In the 2010s, Sam Hinkie made tanking a publicly declared priority for the Philadelphia 76ers, with the team deliberately stripping itself of competent players in order to secure multiple top draft picks (picks which Hinkie wasted, for the most part, but that’s another story for another day).

Tanking has become as accepted an affront to the integrity of basketball as gambling once was in baseball.

There is no material difference between the players throwing games for monetary gain and GMs throwing seasons in order to secure high draft picks.

In both cases, the individuals involved are deliberately doing less than their best in order to lose.

It’s true that the NBA has finally done something to minimize the most egregious forms of tanking, but this new system, with its dramatic rise in odds for 4-10 finishers has basically created a huge disincentive for teams that are ‘on the bubble.’ Teams sitting in the gap between the 10th place in the lottery standings and the 19th place teams that are assured playoff spots have little incentive to push for a better record and every incentive to play for a worse one.

If you finish in 11th place, you get one lottery ball. If you finish in 10th place, you get three.

All this new approach has done is change the way teams will choose to tank and how they’ll pursue it. Changing the goal from ‘being the worst team in the league’ to ‘being bad enough to get three lottery balls’ doesn’t change the fact that the team’s management is still trying to lose.

Sure, the optics might be a bit better, but tanking is still cheating. It’s still a violation of trust.

What can be done?

Sadly, not much. Gambling-influenced play typically comes out due to criminal investigations, where law enforcement agencies have both the power to seize communications and the authority to threaten real consequences against individuals complicit in these schemes.

Recall that it was a criminal investigation that brought the Black Sox scandal to light.

With a matter like tanking, there aren’t any laws being broken.

And in any event, tanking is often done with a nod and a wink. The NBA might have the power to compel teams to turn over emails and other correspondence, but these aren’t likely to feature an owner and a GM chatting about how they’re going to aim for a top pick in the lottery.

When tanking is egregious, as what happened with the Pacers and the Jazz this season, the league’s response is, basically, a slap on the wrist.

Yes, under the new lottery arrangement, the league has the ability to impose more severe punishment for conduct perceived as tanking, and this is a good first step.

However, like locked screen doors that only stop honest burglars, penalties for obvious acts of tanking only affect the stupidest teams. Any team can get around these penalties by cooking up plausible-sounding reasons for trading away good players (‘saving on cap costs’), and for resting starters (‘injury recovery’).

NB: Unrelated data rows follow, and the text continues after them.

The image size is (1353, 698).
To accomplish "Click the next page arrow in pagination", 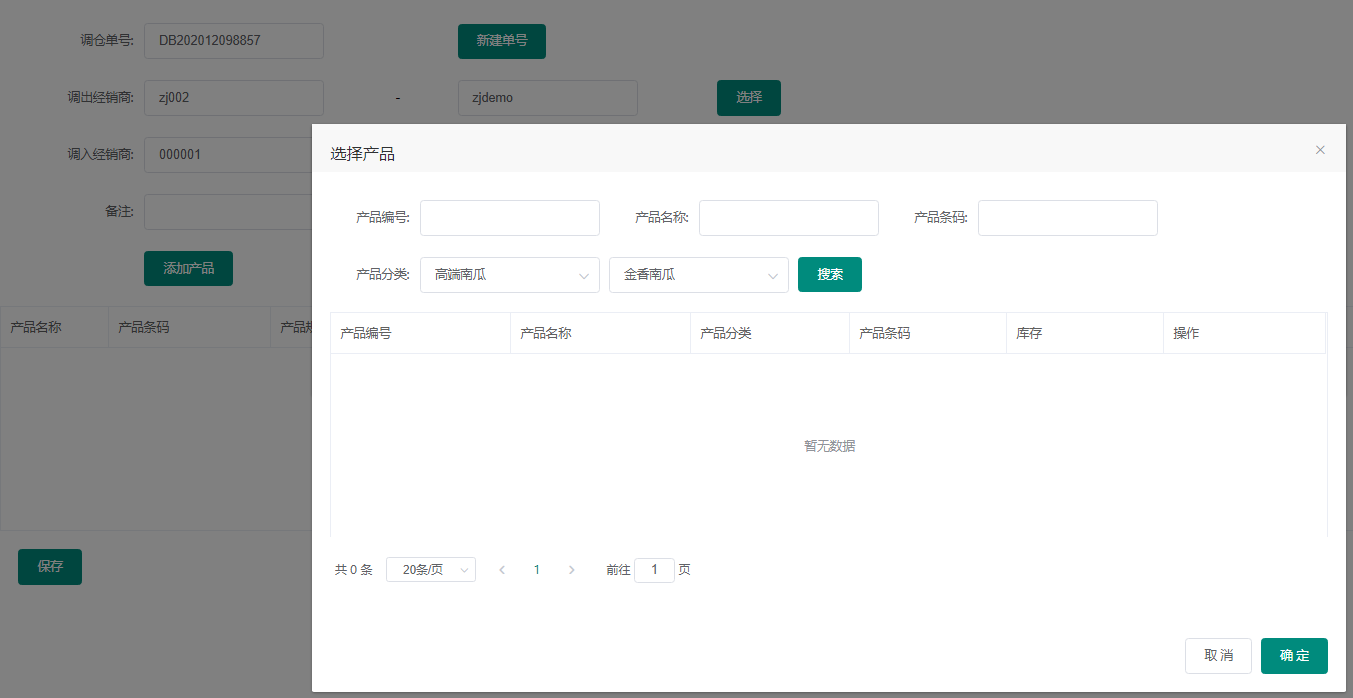I will (572, 570).
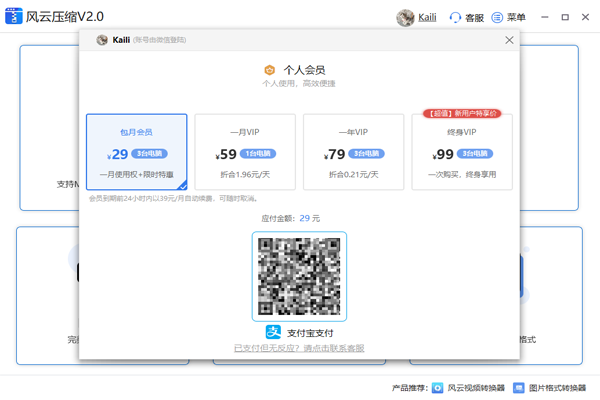Screen dimensions: 600x400
Task: Click the payment QR code image
Action: coord(299,275)
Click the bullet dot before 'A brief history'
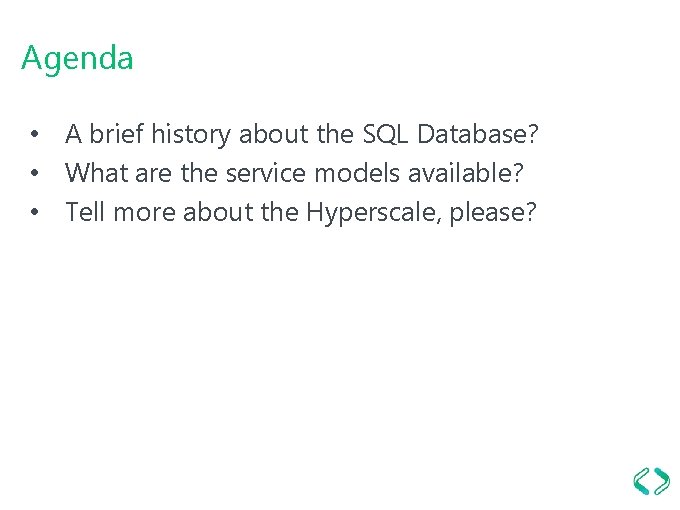The height and width of the screenshot is (510, 680). coord(34,134)
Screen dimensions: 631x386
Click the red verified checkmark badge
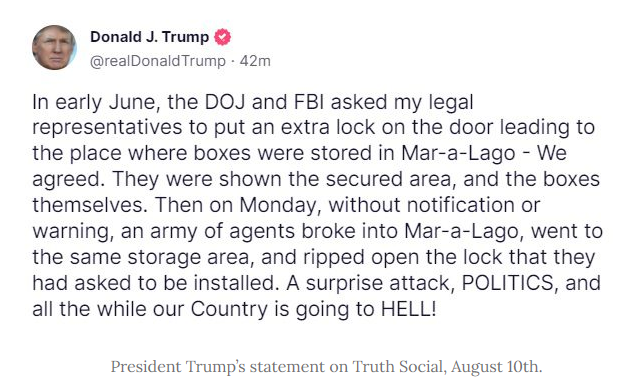pos(223,37)
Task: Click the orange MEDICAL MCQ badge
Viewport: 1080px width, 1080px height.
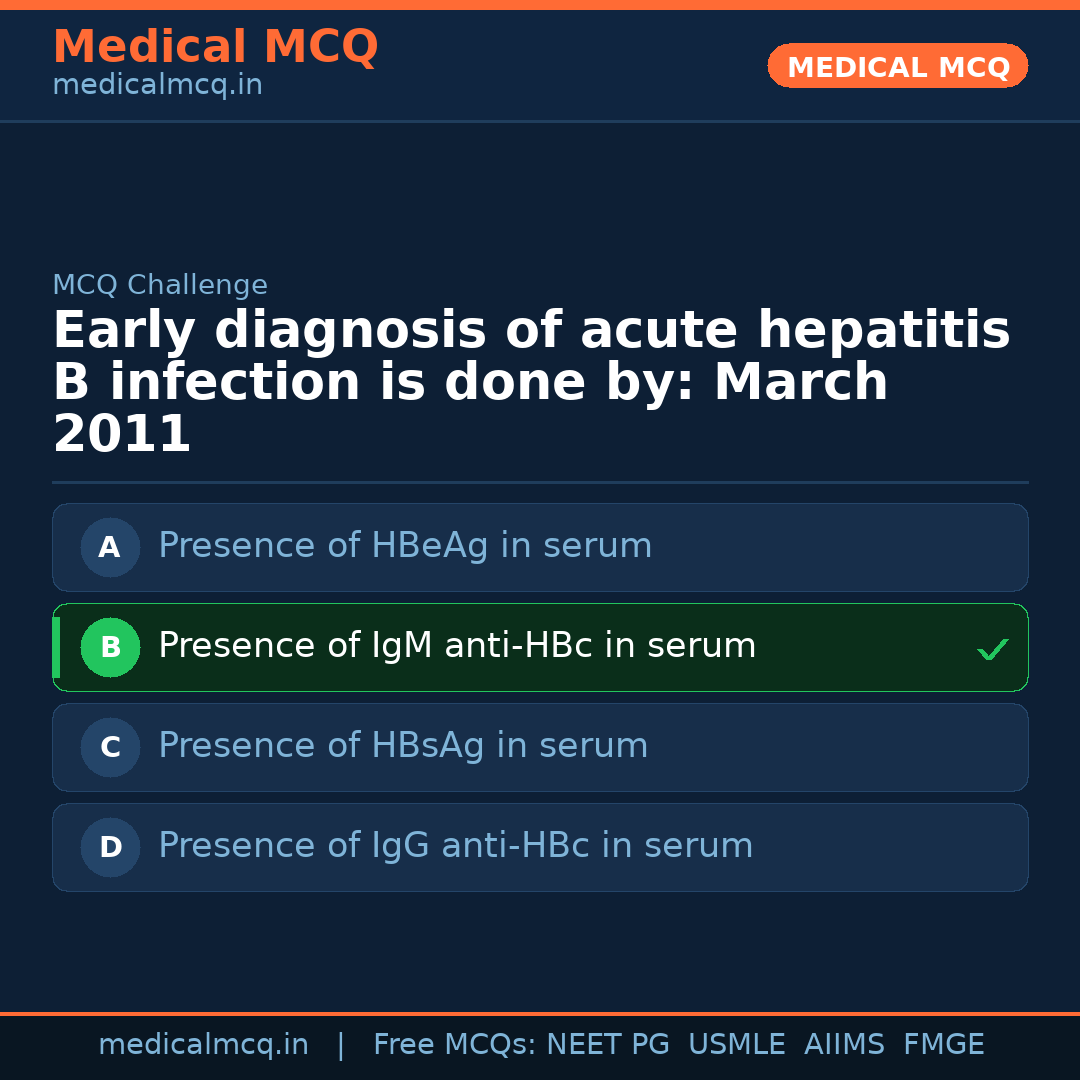Action: click(897, 66)
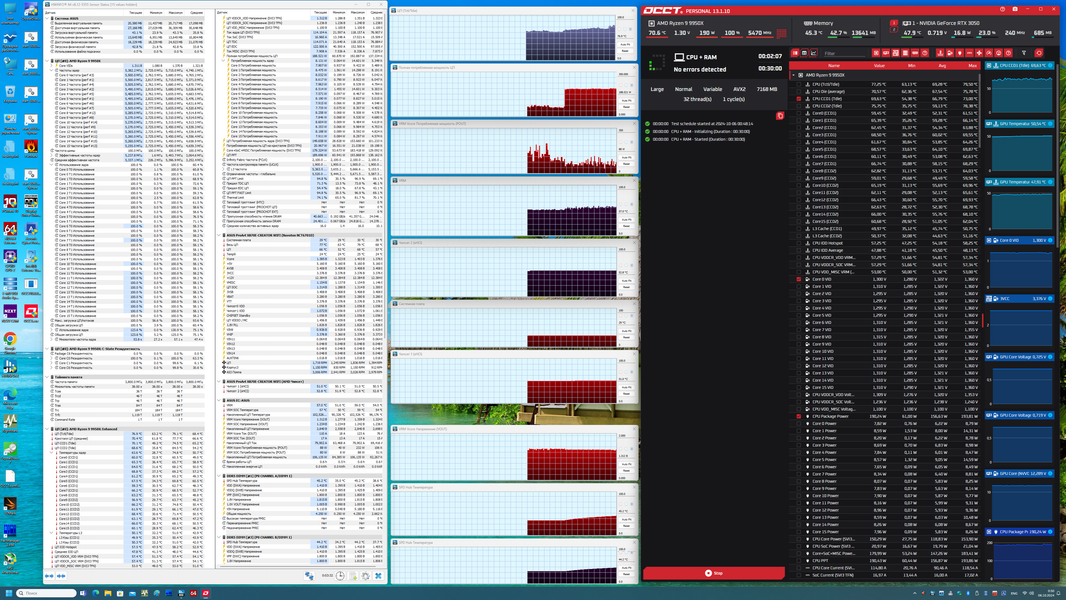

In order for tanking to stop, the collective attitude of fans — which is ultimately what drives league policy — needs to change. As long as we pretend that tanking is anything but cheating, it’s going to continue.

As long as we believe that trying to win is optional, as long as we’re content to see teams trying to lose, we will be complicit in the active undermining of the integrity of the game.

Who knew the Knicks had it in them?

I’m going to wrap up this column by noting that we might have another ‘fo-fo-fo’ in the making.

Yeah, this means that Jamie Dolan might get to hoist a Finals trophy, and it means that I got my “Spurs in six” prediction quite wrong, but in the end, I’m fine with it.

I don’t particularly care for the Knicks, but I’m sick and tired of the notion that the Western Conference is head-and-shoulders better than the East. It’s such an accepted narrative, that I’d be happy to see the East’s third seed spank the West’s second seed, even if it means having to deal with Knicks fans acting like this isn’t the team’s first championship since 1973.

With the C’s out of the playoffs, I’ve been in favor of maximum chaos, and the Knicks winning a title is about the maximumest chaos that we can get short of human sacrifice and dogs and cats living together.